I hate this place more than anything. I hate him for leaving me here, and I hate myself for wanting him to come and get me. Hate myself for being weak.
Resting my cheek on the top of my knee, I let the tears that have been threatening to fall escape. I refuse to let myself cry in front of him, but here, alone in this windowless cell, I can be the helpless and scared girl for a little while.
There is some hope. At least he left the light on and gave me some clothes. It’s one minor act of kindness, but I’ll take it. I hate the dark so much, I would have given anything for that not to happen. I would’ve dropped to my knees and begged for it.
After a short time, and when I’m sure that he will not come back, I put the clothes he gave me on. It only takes the edge off the coldness in the room, but it’s better than freezing to death. It’s a true prison down here.
With nothing to do, I return to the small bench in the corner.
Hours pass, or maybe it’s just minutes. I have no way of knowing how long I’ve been down here and nothing to pass the time. Only my thoughts are keeping me company, and those are my enemy right now.
When I finally hear the lock disengage and the door creak open, I scramble to my feet. I let out a groan when I realize my legs have fallen asleep. My knees almost give out as the pain of my legs waking up shoots through my muscles.
My limbs tingle as I force them to work and hold up my body weight. I feel like a dog who is excited to see his owner after being away for hours. I should sit back down and pretend to be uninterested in his presence, but my eagerness to get out of this cell is overpowering.
All that excitement vanishes in a blink of an eye when I look up and see his face. The evilness etched into Markus’s dark features makes me take a step back. Like the night sky, he’s impenetrable, beautiful, but deadly. He looks vicious, like a shark that smelt blood in the water, and he’s tracking the prey it belongs to.
Speaking of blood, as I drop my gaze, my eyes catch on his knuckles, which are bloody and swollen. My tongue feels heavy at the sight, and a lump forms in my throat. Fear roots me in place. What happened?
“Move!” He half growls, half hisses.
Darkness clings to his vocal cords. What is happening? When he left, he was angry, yes, but he looked nothing like he does now, like an unhinged beast.
When I don’t immediately move, he grabs my wrist, his fingertips burn into my skin while he pulls me to the door. My feet slap harshly over the concrete. Something tells me I should run the other way, or at least beg to stay in this cell.
I’m not sure what’s going on. All I know is that for the first time since he took me, I’m scared for my life.
Forcing my feet forward, I bite my lip to stop from whimpering. Complaining isn’t going to help me at this point. Nothing is. If he plans to hurt me, which I’m sure he does, then there is nothing I or anyone else can do to stop him. When we reach the kitchen, he stops dead in his tracks. The forward momentum of my body causes me to crash directly into his back.

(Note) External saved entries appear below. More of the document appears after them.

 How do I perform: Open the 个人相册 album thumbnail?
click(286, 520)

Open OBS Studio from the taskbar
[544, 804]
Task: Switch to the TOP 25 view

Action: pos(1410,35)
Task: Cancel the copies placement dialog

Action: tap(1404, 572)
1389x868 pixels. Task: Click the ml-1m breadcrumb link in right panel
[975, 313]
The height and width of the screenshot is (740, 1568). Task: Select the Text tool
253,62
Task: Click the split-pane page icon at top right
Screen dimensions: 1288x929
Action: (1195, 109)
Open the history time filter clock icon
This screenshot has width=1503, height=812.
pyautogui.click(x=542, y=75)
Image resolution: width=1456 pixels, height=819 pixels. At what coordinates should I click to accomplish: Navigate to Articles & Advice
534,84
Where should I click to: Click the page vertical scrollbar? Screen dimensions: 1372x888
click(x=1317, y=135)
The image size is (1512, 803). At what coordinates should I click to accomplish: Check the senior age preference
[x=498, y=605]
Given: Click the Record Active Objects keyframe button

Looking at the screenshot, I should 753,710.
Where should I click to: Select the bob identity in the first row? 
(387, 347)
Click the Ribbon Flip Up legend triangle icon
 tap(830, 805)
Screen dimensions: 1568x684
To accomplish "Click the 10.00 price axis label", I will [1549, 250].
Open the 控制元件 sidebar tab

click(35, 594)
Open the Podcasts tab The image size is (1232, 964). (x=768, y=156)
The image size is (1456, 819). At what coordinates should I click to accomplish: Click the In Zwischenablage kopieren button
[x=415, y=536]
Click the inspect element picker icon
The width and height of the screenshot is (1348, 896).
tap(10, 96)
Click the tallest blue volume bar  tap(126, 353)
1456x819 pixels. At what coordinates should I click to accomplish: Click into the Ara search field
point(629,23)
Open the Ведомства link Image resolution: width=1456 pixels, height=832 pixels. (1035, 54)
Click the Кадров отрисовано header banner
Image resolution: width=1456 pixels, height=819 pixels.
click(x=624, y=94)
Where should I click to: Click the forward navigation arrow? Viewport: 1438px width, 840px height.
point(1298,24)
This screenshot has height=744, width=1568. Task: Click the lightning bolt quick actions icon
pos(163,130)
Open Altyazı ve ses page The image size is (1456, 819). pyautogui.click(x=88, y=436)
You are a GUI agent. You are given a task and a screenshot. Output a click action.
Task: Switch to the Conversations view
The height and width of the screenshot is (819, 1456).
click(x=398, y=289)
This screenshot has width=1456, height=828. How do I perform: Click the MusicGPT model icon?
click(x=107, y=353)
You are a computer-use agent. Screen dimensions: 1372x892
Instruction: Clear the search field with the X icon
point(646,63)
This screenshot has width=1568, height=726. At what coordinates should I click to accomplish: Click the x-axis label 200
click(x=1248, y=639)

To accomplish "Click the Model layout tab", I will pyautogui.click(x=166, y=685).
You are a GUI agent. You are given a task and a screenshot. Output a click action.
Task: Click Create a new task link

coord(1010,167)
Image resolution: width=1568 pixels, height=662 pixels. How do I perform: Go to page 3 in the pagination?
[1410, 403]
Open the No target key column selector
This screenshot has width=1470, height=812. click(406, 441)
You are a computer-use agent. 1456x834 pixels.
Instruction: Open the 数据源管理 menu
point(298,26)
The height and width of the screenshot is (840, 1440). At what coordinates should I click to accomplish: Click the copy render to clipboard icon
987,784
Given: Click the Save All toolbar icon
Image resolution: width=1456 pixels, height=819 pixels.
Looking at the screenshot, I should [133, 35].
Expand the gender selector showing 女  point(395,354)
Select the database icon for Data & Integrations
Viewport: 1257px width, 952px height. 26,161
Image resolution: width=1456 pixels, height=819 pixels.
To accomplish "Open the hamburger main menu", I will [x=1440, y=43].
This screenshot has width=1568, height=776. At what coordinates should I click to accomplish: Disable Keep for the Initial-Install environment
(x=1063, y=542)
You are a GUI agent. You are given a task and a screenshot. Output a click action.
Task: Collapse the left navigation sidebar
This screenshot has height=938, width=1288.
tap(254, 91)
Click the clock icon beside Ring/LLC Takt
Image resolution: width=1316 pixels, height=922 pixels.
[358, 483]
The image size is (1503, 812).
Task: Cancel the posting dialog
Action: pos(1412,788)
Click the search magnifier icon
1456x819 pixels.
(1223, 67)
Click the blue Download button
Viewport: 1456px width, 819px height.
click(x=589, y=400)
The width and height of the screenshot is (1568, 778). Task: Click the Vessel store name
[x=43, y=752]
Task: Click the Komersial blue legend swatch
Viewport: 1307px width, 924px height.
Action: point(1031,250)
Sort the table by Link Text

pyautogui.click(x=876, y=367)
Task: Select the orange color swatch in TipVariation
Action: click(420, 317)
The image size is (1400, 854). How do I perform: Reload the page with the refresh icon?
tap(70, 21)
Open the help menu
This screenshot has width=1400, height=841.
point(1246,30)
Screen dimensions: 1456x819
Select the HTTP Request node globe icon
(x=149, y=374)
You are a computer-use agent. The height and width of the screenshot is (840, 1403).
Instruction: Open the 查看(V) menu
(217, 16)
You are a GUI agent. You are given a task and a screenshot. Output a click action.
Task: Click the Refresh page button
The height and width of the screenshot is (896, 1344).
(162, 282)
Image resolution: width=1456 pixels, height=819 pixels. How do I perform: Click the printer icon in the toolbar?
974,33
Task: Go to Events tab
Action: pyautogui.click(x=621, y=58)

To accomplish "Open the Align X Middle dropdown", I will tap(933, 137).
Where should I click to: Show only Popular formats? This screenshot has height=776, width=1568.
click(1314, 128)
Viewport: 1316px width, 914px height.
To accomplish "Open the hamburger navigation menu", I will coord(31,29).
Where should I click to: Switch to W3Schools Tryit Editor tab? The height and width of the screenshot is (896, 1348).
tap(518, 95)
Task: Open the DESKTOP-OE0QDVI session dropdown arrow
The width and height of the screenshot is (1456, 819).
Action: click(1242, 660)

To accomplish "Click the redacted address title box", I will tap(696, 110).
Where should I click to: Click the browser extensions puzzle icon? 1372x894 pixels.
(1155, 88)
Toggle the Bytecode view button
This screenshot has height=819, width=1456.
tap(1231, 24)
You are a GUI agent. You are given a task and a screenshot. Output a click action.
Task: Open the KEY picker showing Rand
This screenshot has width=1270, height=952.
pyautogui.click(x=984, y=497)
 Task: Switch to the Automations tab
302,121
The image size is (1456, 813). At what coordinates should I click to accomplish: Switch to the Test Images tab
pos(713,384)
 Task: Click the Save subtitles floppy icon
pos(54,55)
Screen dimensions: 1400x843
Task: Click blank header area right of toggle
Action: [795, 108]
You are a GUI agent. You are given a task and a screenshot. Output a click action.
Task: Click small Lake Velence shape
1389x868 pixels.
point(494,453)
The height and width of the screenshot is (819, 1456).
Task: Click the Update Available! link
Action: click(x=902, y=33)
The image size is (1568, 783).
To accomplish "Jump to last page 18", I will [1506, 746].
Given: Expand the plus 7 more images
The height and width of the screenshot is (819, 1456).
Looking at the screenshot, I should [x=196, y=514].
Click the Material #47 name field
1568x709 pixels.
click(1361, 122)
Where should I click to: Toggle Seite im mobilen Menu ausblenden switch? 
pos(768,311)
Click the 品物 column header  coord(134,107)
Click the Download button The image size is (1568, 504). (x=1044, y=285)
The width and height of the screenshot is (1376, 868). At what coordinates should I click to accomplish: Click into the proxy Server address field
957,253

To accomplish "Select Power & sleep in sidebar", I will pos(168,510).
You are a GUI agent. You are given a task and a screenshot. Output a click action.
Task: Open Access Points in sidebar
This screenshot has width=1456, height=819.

Whirling around, he curls his lips and stares down at me like I’m the enemy. And in a lot of ways, I guess I am.
“I’m going to give you one chance to answer this question and one chance only. If you lie to me…” He leans into my face, his eyes bleeding into mine. “If you lie, I will know, and I promise you, you’ll regret it.”
I nod because that’s all I can do.
“Is anyone looking for you or waiting for you back home?”
“N- No… I mean. I don’t know. Maybe my parents? I don’t know if they realize I’m missing. I don’t know if anyone knows I’m missing. I’ve been gone for a few days. Maybe they went to the police? Or my roommate, maybe. I don’t know,” I ramble, trying to find the words he wants to hear.
I cannot hide the tremble in my voice, and that makes me feel weak, so incredibly weak. Deep in my gut, I know something bad is going to happen. Danger and fear cling to the air, making it hard for me to breathe.
Does he believe me?
“I want to make it very clear to you what will happen if you try to escape me…if I find out you have a boyfriend.” I don’t get a chance to respond because, in an instant, we’re moving again. He grabs me by the arm, and this time, his hold is like an iron shackle. Cold and unrelenting.